[Collected data entries]
━━━━━━━━━━━━━━━━━━━━━━━━━━━━━━
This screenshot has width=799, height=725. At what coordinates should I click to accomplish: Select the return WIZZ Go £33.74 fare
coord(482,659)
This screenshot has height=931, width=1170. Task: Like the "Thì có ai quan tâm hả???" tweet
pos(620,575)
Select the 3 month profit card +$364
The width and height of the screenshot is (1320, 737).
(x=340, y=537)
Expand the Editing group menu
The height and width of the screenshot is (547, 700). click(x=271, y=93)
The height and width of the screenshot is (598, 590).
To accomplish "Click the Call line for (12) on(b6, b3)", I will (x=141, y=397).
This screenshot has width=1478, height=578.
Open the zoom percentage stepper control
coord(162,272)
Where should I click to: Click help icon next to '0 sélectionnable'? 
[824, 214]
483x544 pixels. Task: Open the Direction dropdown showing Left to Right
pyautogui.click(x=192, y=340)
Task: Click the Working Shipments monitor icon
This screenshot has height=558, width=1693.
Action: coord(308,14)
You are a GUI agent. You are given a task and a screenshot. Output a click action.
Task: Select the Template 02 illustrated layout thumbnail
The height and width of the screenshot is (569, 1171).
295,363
━━━━━━━━━━━━━━━━━━━━━━━━━━━━━━
Output only an exact transcription of the lines above from the one with "The height and width of the screenshot is (598, 590)." up to and including the one with "Task: Click the".

### REPLY TO THE EXERCISE
The height and width of the screenshot is (598, 590).
To accomplish "Click the Call line for (12) on(b6, b3)", I will (x=141, y=397).
This screenshot has width=1478, height=578.
Open the zoom percentage stepper control
coord(162,272)
Where should I click to: Click help icon next to '0 sélectionnable'? 
[824, 214]
483x544 pixels. Task: Open the Direction dropdown showing Left to Right
pyautogui.click(x=192, y=340)
Task: Click the Working Shipments monitor icon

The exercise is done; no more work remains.